The number of over-65s working is rising as older people take an active role in the world

Michael Skapinker is an FT contributing editor and author of “Inside the Leaders’ Club: How top companies deal with pressing business issues”When my 34 years on the staff of the Financial Times came to an end, I bristled when people asked about my “retirement”. I have since discovered that others my age also resent the word.

Why? First, because we dislike ageing. Baby Boomers were the generation that was never going to grow old. The music we listened to expressed our horror at the prospect. “Will you still need me, will you still feed me when I’m 64?” the Beatles’ lyrics went. Simon and Garfunkel sang: “Can you imagine us years from today, sharing a park bench quietly? How terribly strange to be 70.” Yet here we are. Those of us born into the population bulge that followed the second world war are now in our sixties and seventies.
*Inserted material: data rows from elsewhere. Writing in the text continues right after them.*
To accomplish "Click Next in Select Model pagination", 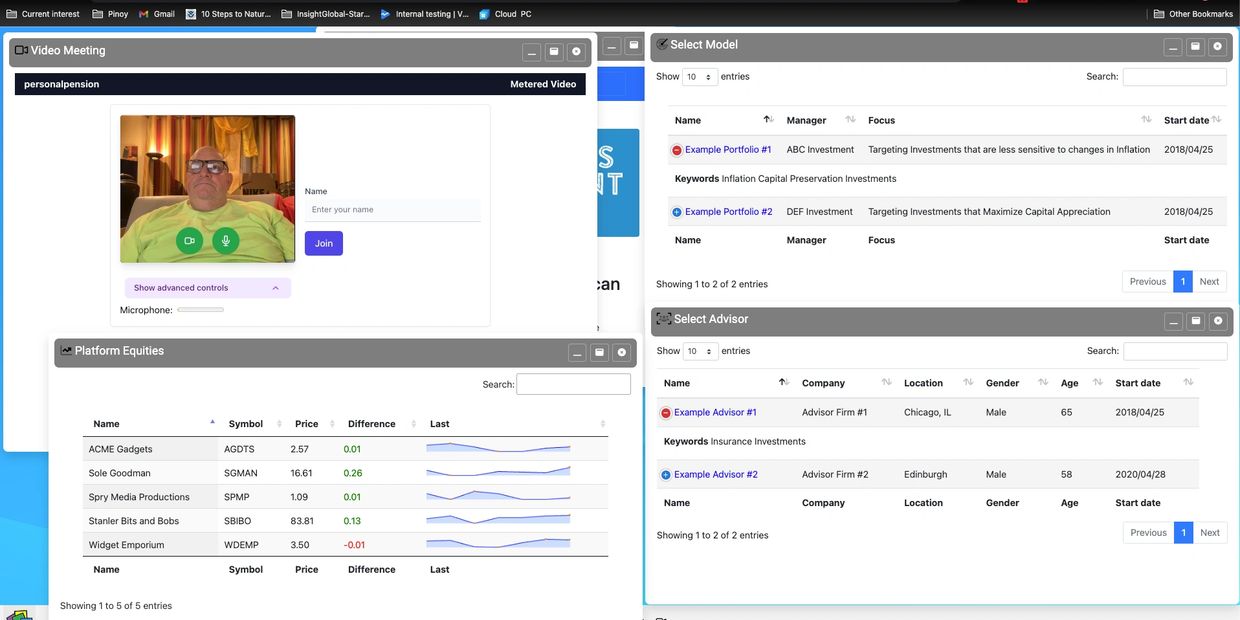I will (1209, 282).
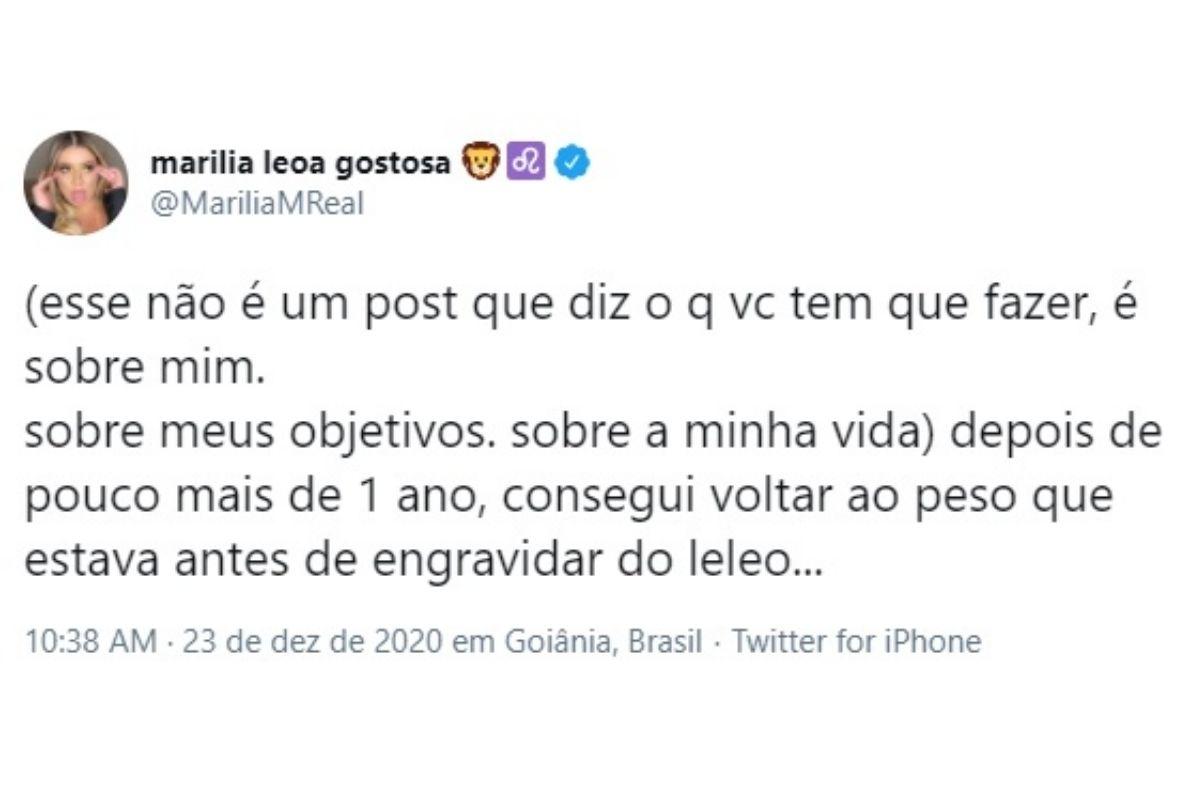
Task: Open the "marilia leoa gostosa" display name
Action: (x=299, y=164)
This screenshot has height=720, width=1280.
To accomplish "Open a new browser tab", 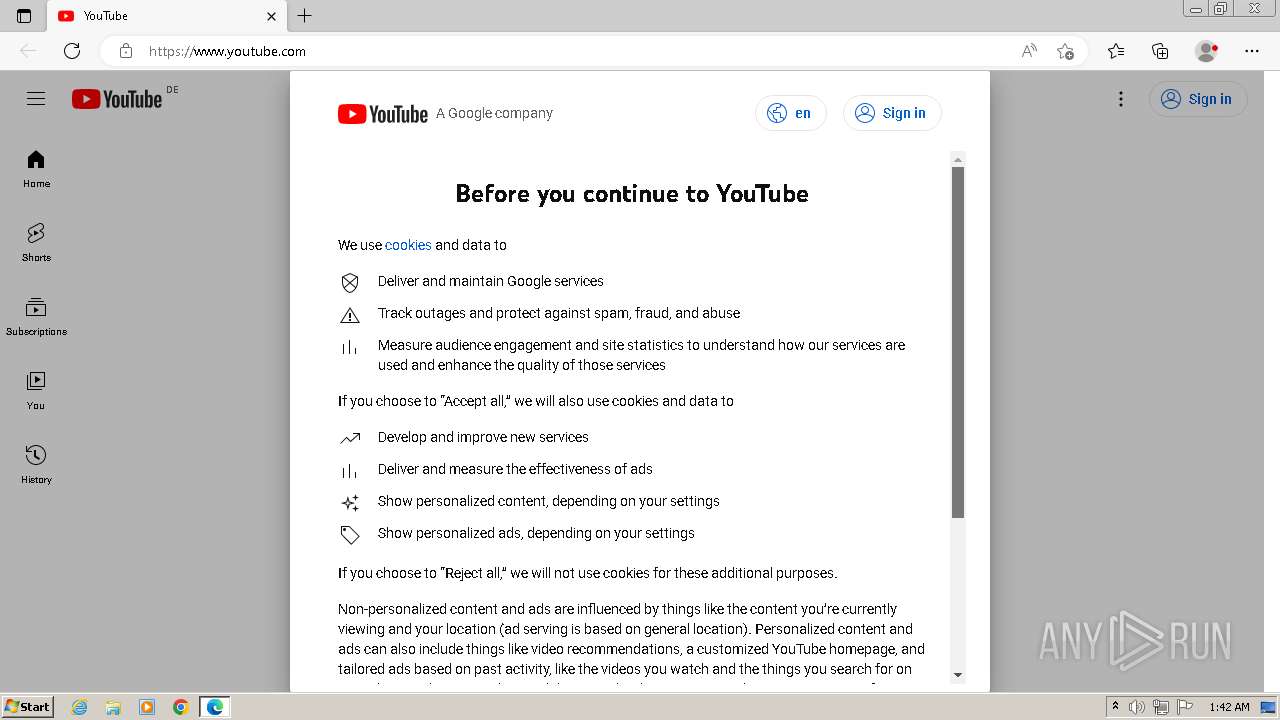I will tap(305, 16).
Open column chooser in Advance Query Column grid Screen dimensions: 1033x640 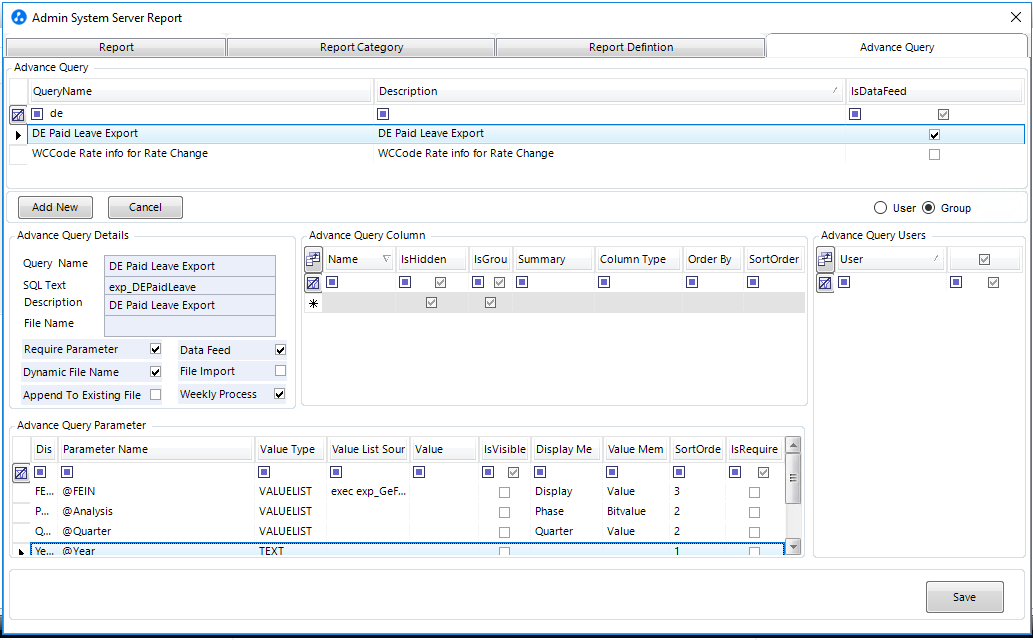click(313, 260)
A second reason I resisted the R word is that I had no plans to stop working. I had begun preparing for my post-FT life several years earlier, spending evenings and weekends training to become a counsellor, with the hope of helping others deal with their career dilemmas. When the time came to leave full-time journalism, I discovered my bosses were happy for me to continue contributing articles and teaching in the executive education business I had helped set up. So I have settled contentedly into a three-part career of writing, lecturing and counselling.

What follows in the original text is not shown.